VOWS
Let’s pull at each other’s stitches across our raw,
old wounds, until we have enough thread to bind
our wrists together. Let’s promise to file
each other’s teeth and nails, to feed each other Xanax
when the beasts want to attack. Let’s slaughter
the animals in us, but keep the aliens,
make a home as strange as a UFO,
and then I’ll take you furless, clawless, fangless
and not of this earth—I’ll pledge to love you
until we’re calloused and sore.
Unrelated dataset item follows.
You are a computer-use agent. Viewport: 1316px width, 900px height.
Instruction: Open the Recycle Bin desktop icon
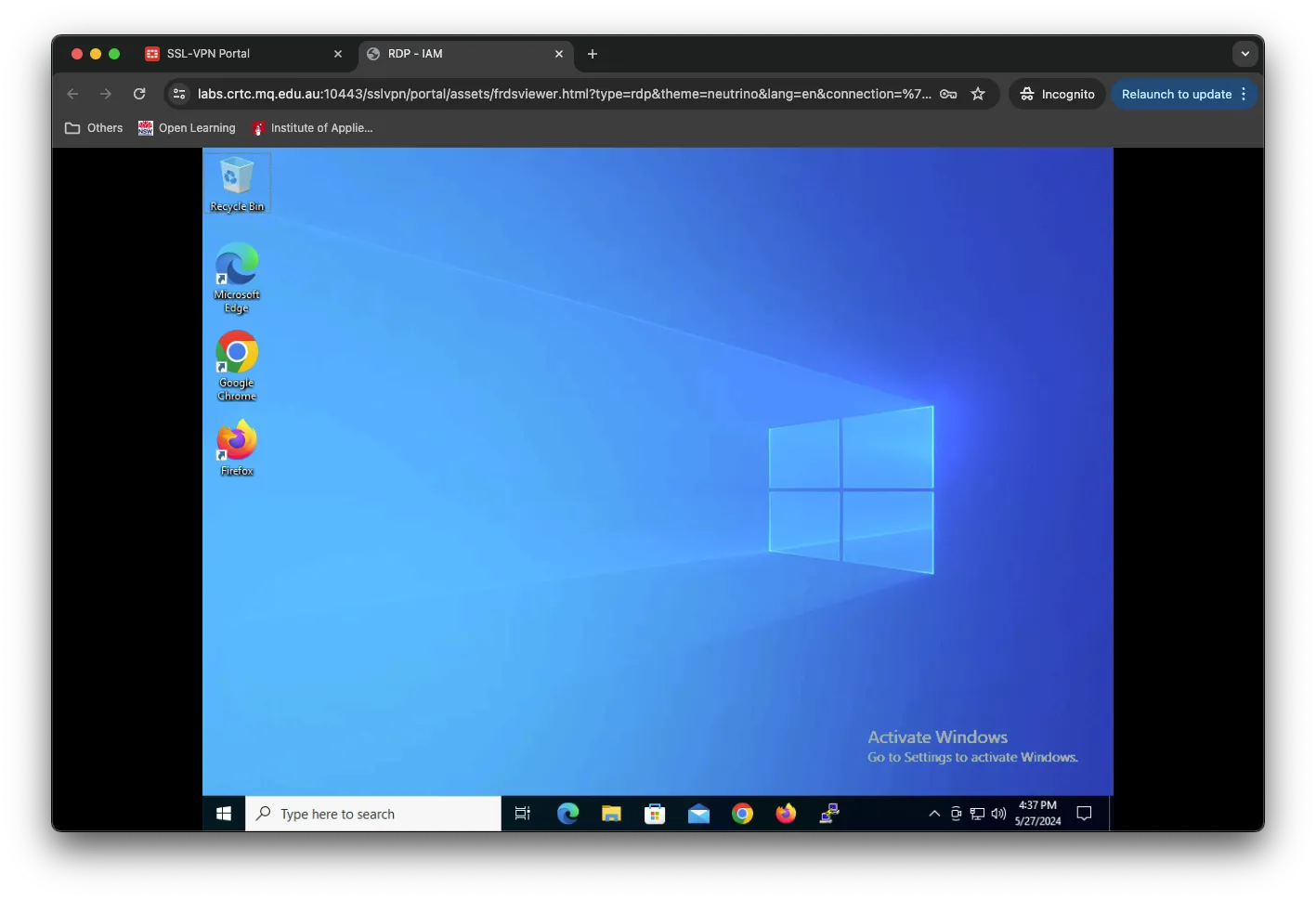coord(237,183)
Let’s vow
to coast for a long time, stop to hover
here or there with momentary grace, hearts flitting
like hummingbirds at feeders, but mostly let’s be
silly children with their pockets full of posies,
or trapeze artists twisting, contorting, and trusting,
or fighter planes taxiing a runway, around and around,
creating cyclones of gusts until nauseous.
Then let’s stop, abrupt as a jerky fair ride.
Tumble away. Dizzy, disoriented, netless.
When it’s over, I swear I’ll take off, fling
myself at the sky until our home shrinks
into a monopoly piece, until the land
becomes a patchwork quilt, until you are no more
than a mere insect, until it all turns to white.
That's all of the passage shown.